Task: Only the lines from the one containing "Task: Click the K user avatar" through the end of the entries are to be copied, exactly and without pictures, please.

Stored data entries
------------------------------------
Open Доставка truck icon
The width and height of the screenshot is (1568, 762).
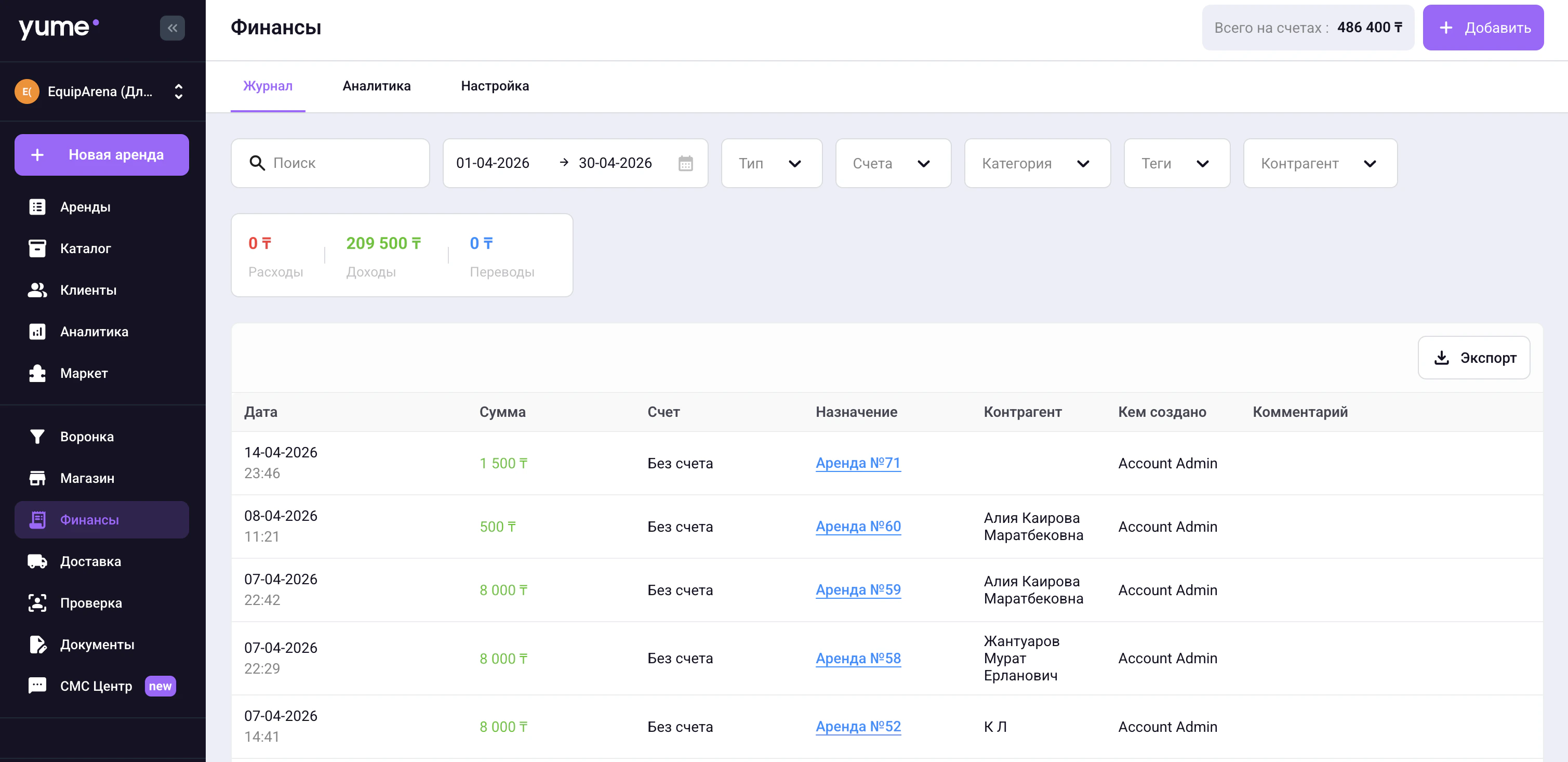(37, 561)
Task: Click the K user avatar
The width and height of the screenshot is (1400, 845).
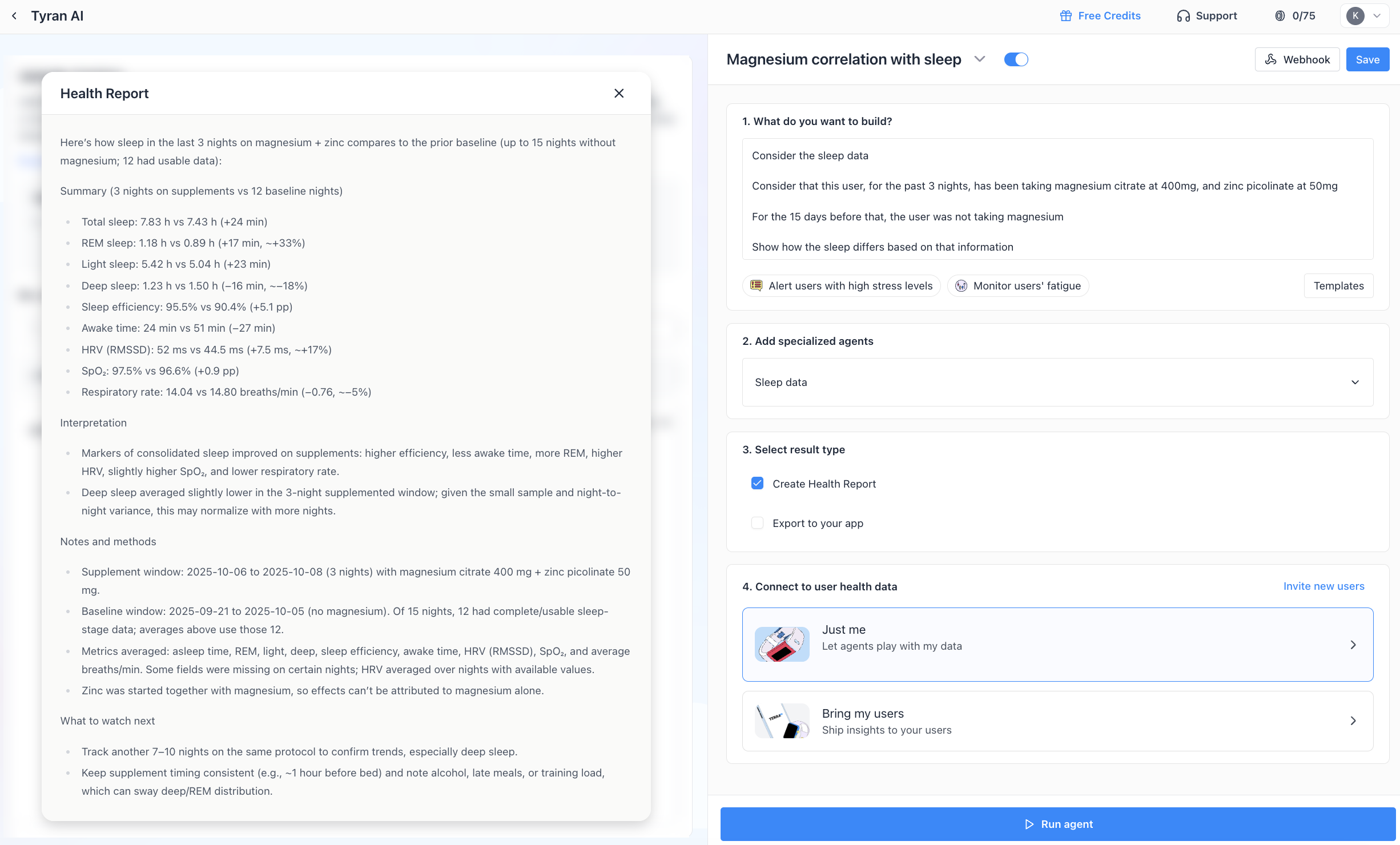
------------------------------------
Problem solution:
Task: Click the K user avatar
The width and height of the screenshot is (1400, 845).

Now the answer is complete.